Needless to say, such vulgar interruptions are highly distressing to our refined and aristocratic peasant and you too may well find yourselves leaving prematurely and searching out the cold bath in order to attain your Sufic ecstasies. But you would be well advised to wait until you are on the verge of unconsciousness before making a move, and then you should move quickly, stride with closed eyes through the reading area, push through the aluminum doors
into the atrium (which is cool and distinguished) and, ignoring the notices in 1930s demotic advising you not to hurl yourself about, hurl yourself into the small pool, at the bottom of which a multitude of tiny blue and white checked tiles dazzles the eye.

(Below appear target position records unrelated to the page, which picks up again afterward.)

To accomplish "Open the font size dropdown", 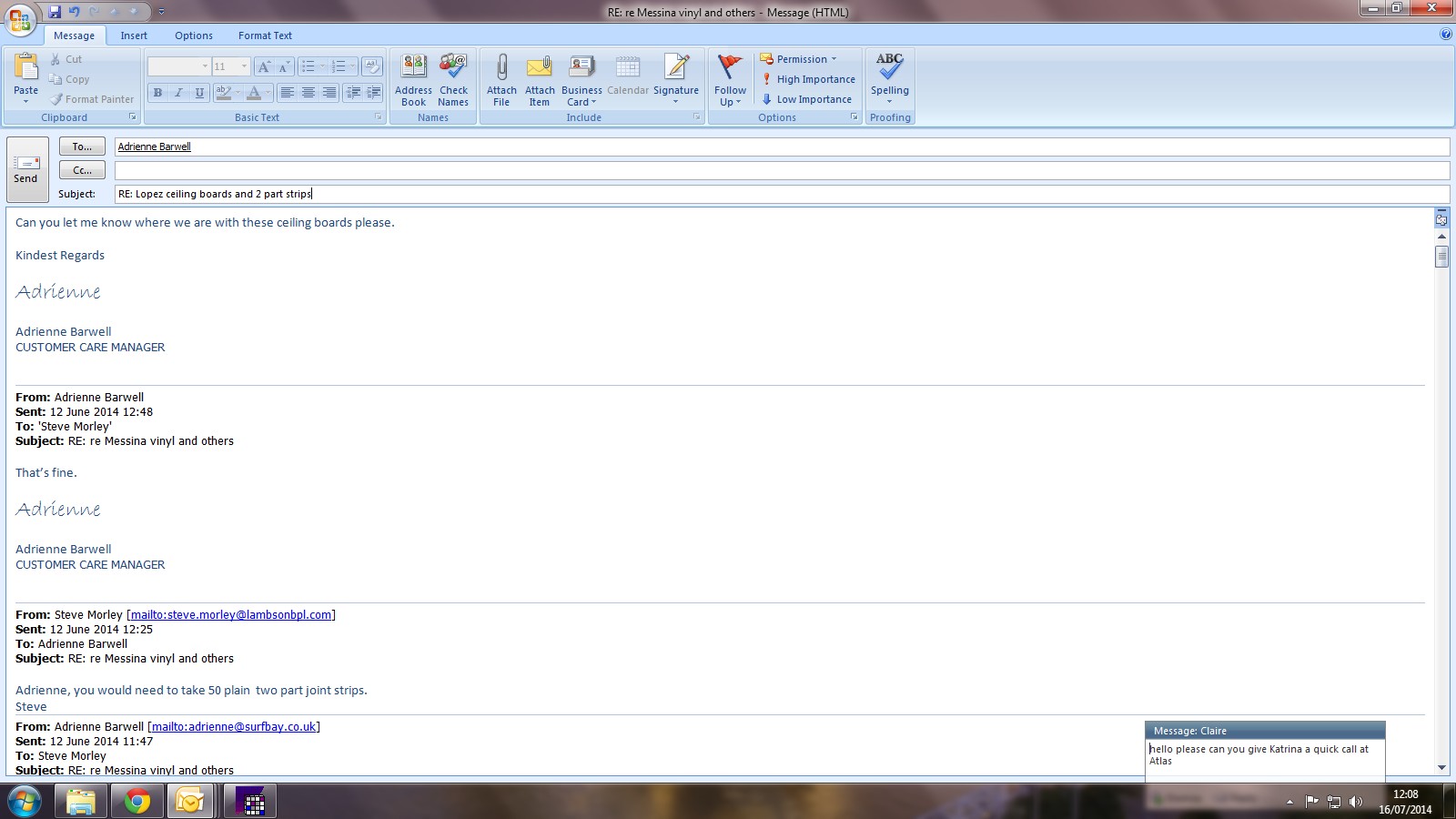I will (244, 66).
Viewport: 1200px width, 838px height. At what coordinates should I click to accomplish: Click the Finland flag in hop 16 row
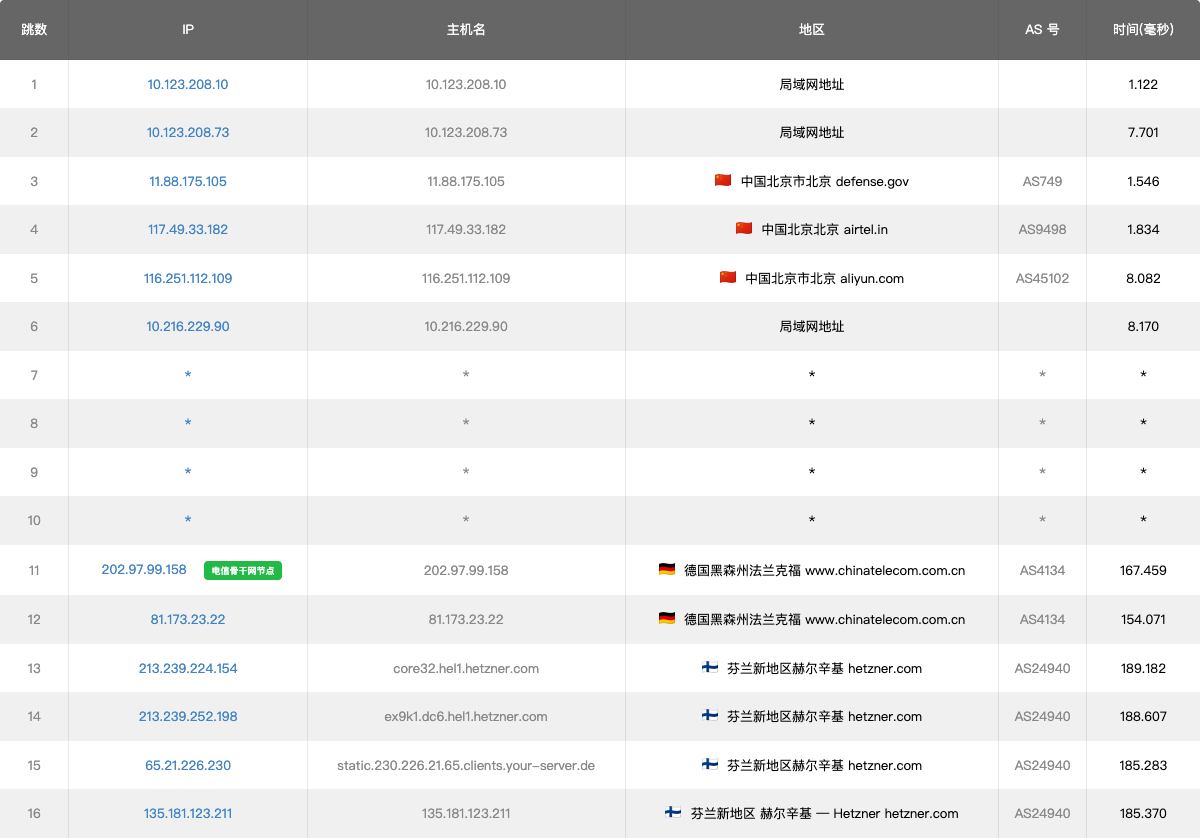click(673, 813)
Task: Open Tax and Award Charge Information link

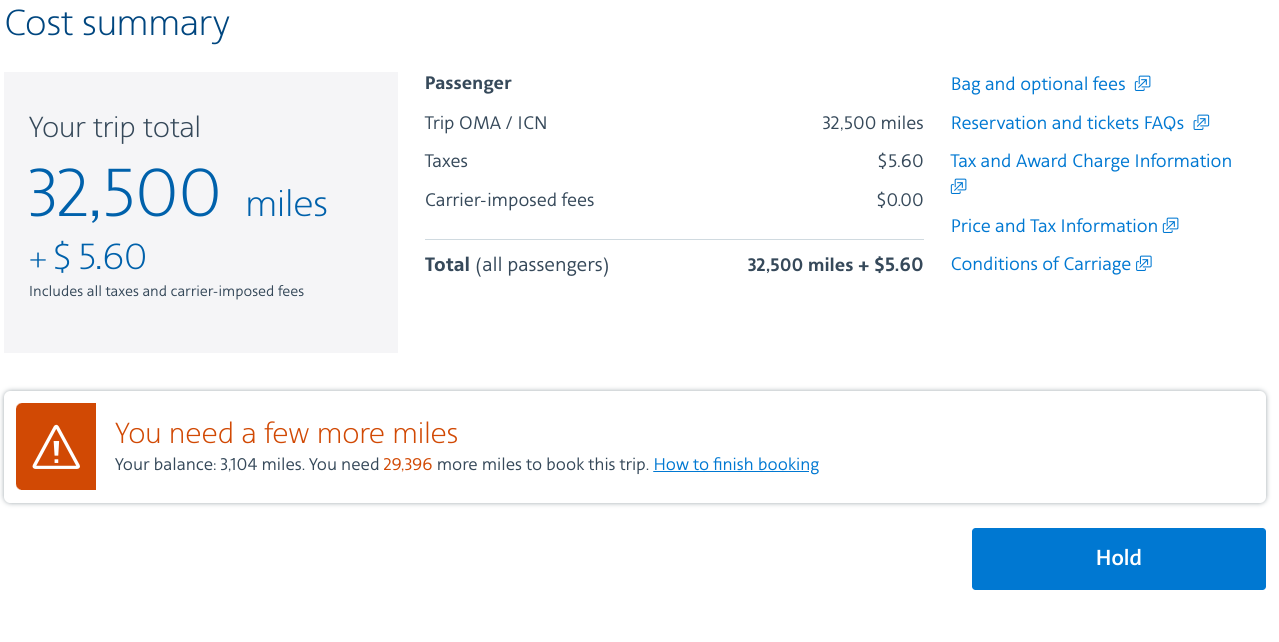Action: [1091, 161]
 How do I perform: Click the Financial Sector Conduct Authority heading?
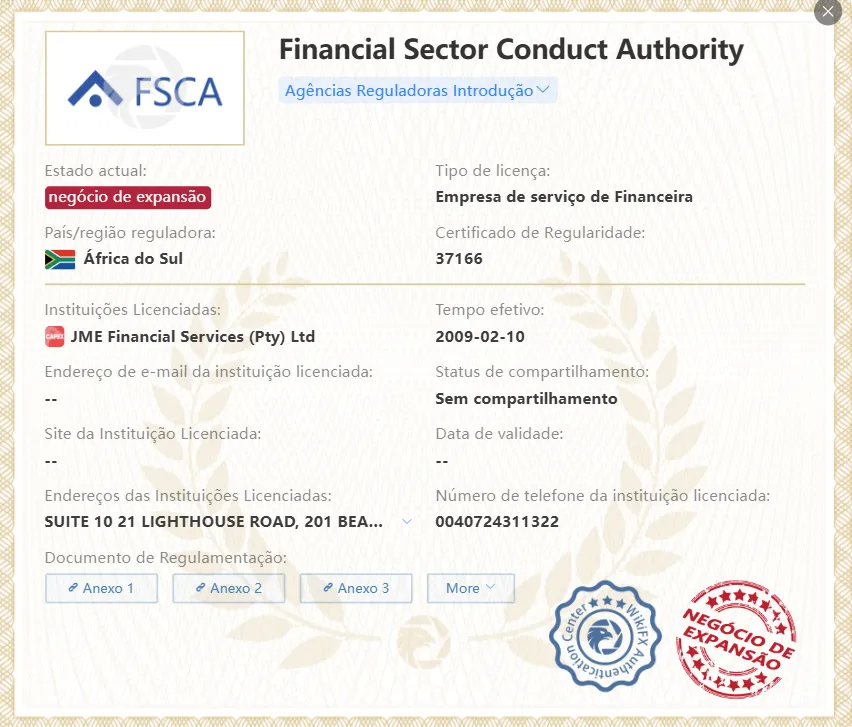tap(511, 49)
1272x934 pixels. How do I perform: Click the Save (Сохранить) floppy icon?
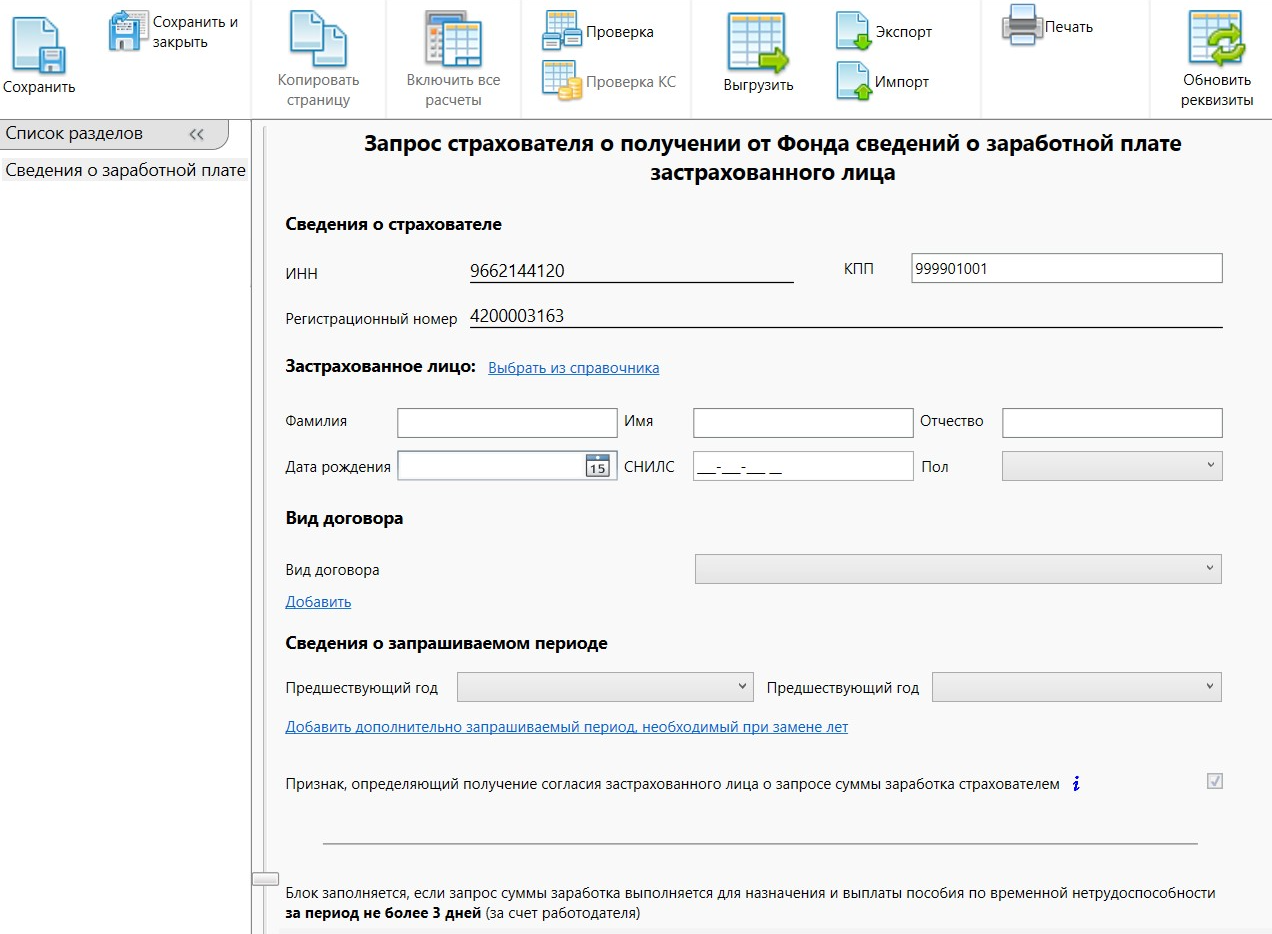point(38,45)
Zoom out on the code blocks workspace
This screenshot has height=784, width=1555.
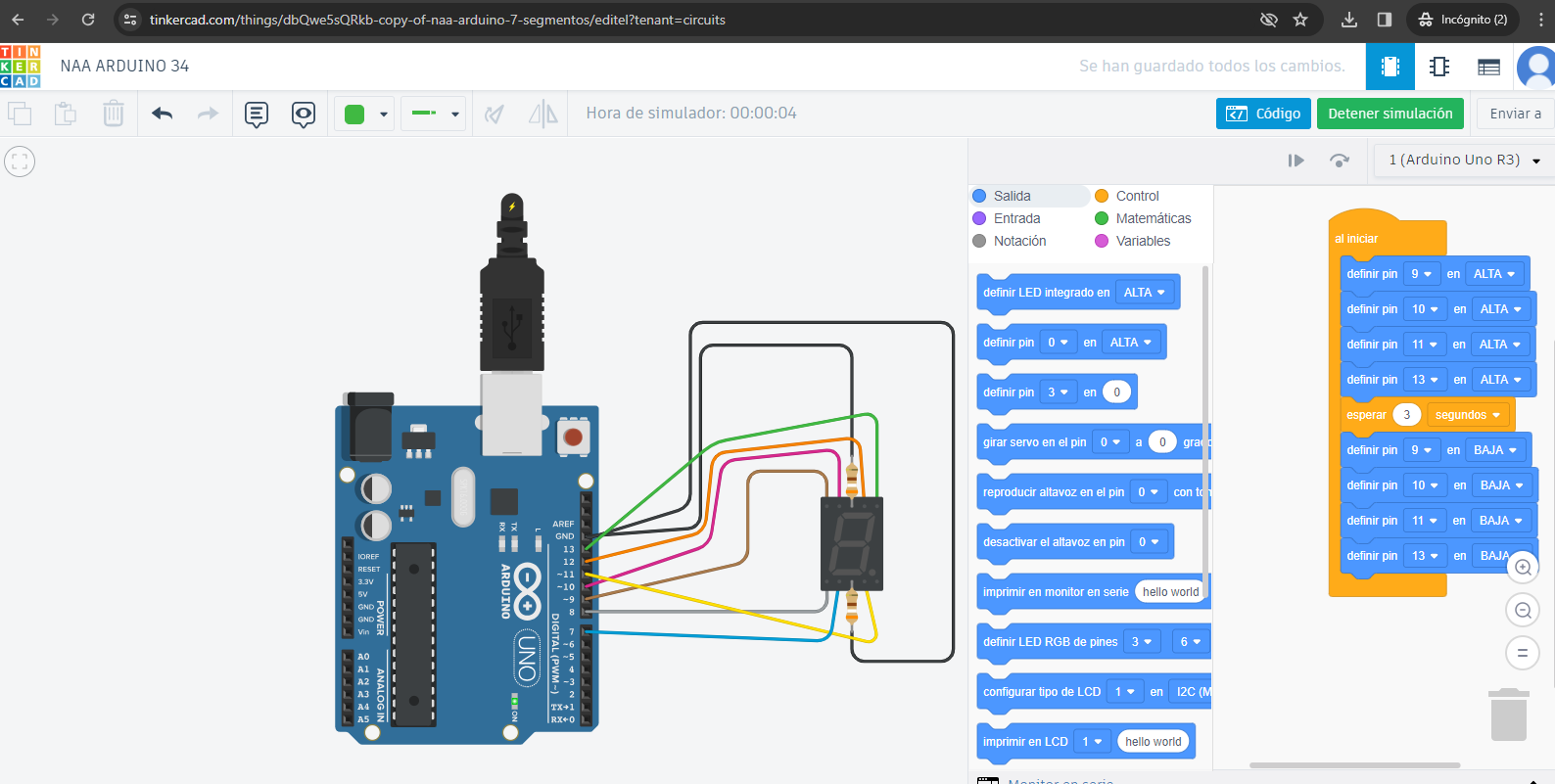click(x=1523, y=611)
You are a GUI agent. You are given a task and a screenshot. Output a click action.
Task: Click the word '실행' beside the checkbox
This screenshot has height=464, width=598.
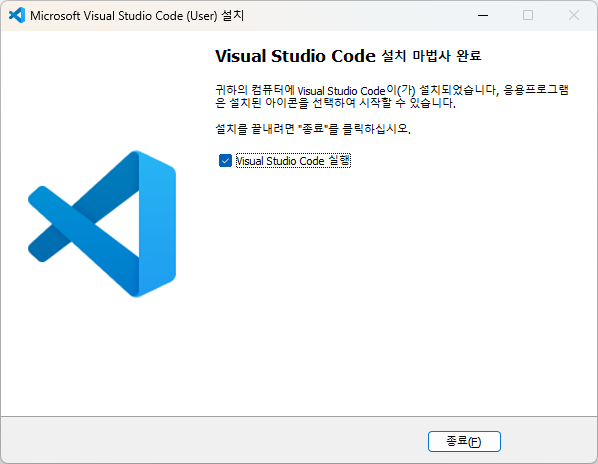[x=339, y=161]
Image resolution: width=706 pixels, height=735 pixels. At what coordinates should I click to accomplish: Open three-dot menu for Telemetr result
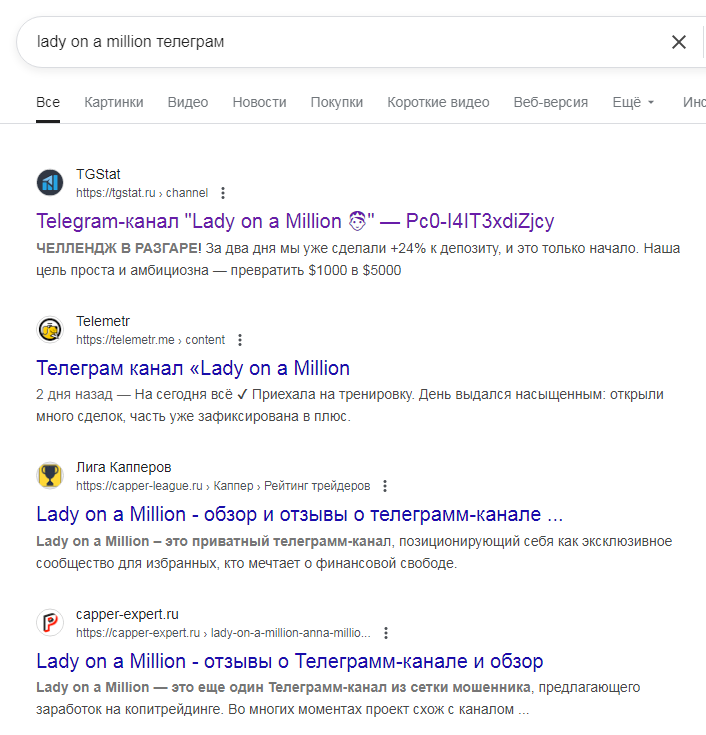[x=240, y=340]
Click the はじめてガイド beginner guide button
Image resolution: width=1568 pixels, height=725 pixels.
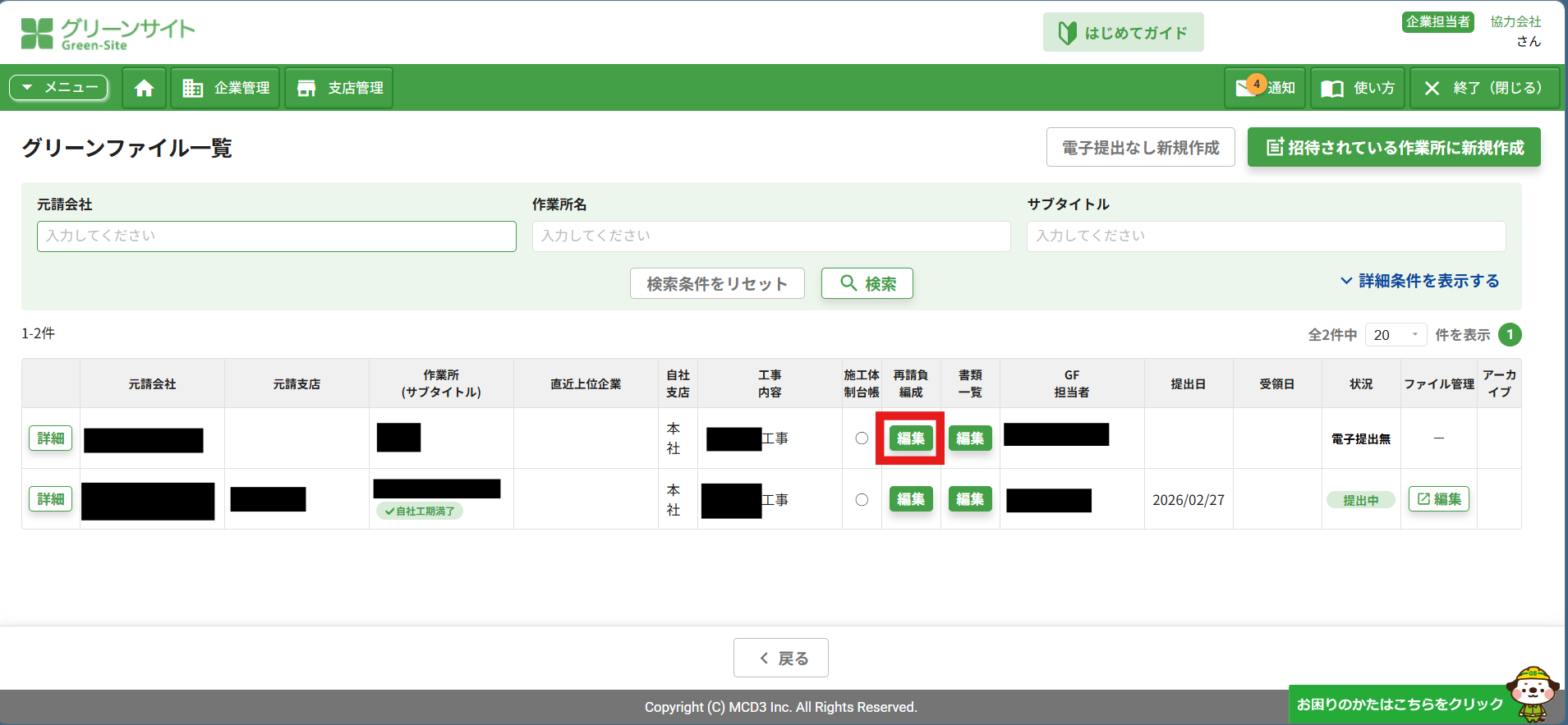(1123, 33)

You should be aware, of course, that this brusque but exquisite gesture, given the size of the pool and the room, will drench every occupant of every chair around you, but unlike the true
hammam
a certain egoism is permissible here. In any case, the atrium (for want of a better word) will now allow you to dry off in relative anonymity, being equipped with foam mats ranged along a raised dais on either side of the pool and here you can contemplate the hexagonal cupola cut into the ceiling in clear reference to its Andalusian model, the Roman clock presiding over the pool, the unfortunate and completely inappropriate photo-murals of Hawaiian beaches and the plethora of yellowing notices on the walls arguing for silence, respect and cleanliness. Here, the same businessmen who irritated you in the steam bath come out gasping for air, brutally naked and half-boiled, and lower themselves quietly swearing into the icy water. You can see that they have difficulty breathing. They have the appearance of flabby consuls of the late empire, addled with erysipelas, or St. Anthony's Fire. So they wheeze and disport themselves like wounded dolphins in the blue and white shimmer of the pool and the clock ticks slowly while you sleep in the shadow of the arcade on your foam bed and hours pass by in the continual migration from steam to water, from heat to cold, from moaning to gasping, from sickness to health. After a while you notice that you have begun to smell differently, a smell of foul yogurt that comes with the exposure of your inner filth. It is time for that modern necessity, soap, and you can only regret that the masseurs available here, and who cost an additional 40 francs to the 90 you have already paid, are not authentic despite the fact that they soap you down as they should. You will have to go into the shower and do it yourself.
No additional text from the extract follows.